The gunshots had died down.
“Give me a minute,” Scythe said and he went to the end of the hall and looked over the walkway down into the pit. He came back and nodded. “Cypher’s down there with Dolan. Let’s head down.”
We moved through the hall, but Rae kept stopping at each body. “They don’t need to be sent off by you, Reaper,” I told her. Her work made her sensitive to the needs of the dead. Or maybe she was checking to see if any were alive.
She looked up at me from where she was squatting next to a man. “I wouldn’t give these men a funeral even if they begged,” she said with a grim look. “I’m just… I’m looking for Forge.” She gave me an apologetic look. “He saved my life… More than once.”
I nodded. “We’ll look for him in a few minutes.
First let’s get downstairs and meet up with my brothers.
” I’d tell her later, but I knew we weren’t going to find him here.

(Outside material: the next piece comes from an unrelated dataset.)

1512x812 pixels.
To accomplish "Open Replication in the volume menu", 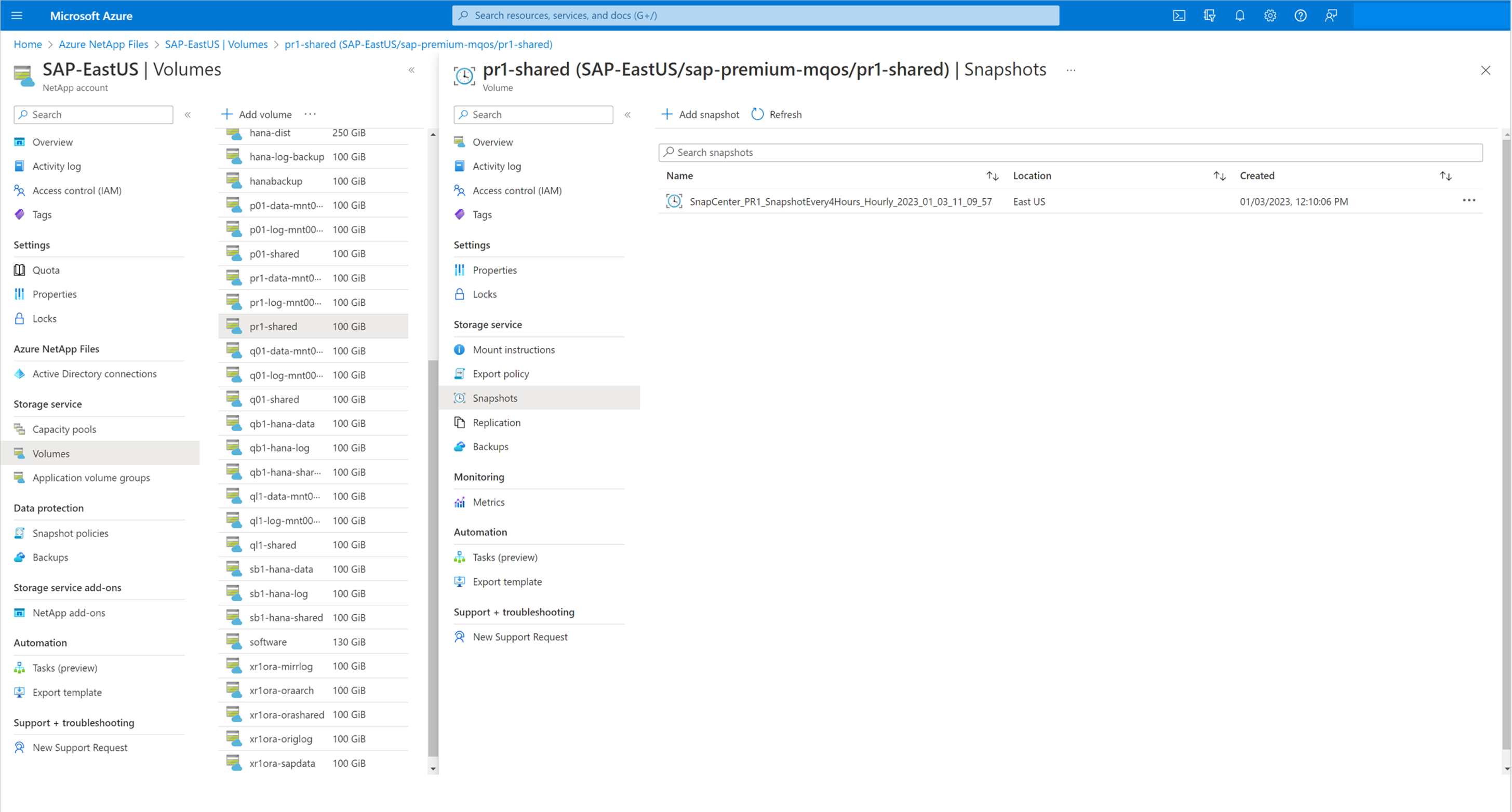I will (x=496, y=423).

He’d probably seen, or heard, us roll in and had gotten the fuck out of this place.
He was too fucking smart to get wrapped up by Dolan, or it would have happened before, and he’d seen first-hand what happened when we got on scene.
He knew we were here for Rae and that we’d take care of her.
She rose and took my outstretched hand. It didn’t bother me that she was so worried about Forge.
Like she said, he’d saved her life. I owed him for that.
I didn’t know why he’d helped her but I was fucking grateful he had.
All of this shit had happened before we could put our plan to go after the Iron Circle into motion.
It wouldn’t have been such a big deal if Rae and Owen hadn’t been caught in the middle of it.
Dolan would pay for his part in that.
Scythe grabbed Jury by the neck of the cut when he tried to take a detour into the room that we now knew was an armory. “Later.”
Jury gave the door a mournful look, but kept moving and went down the stairs.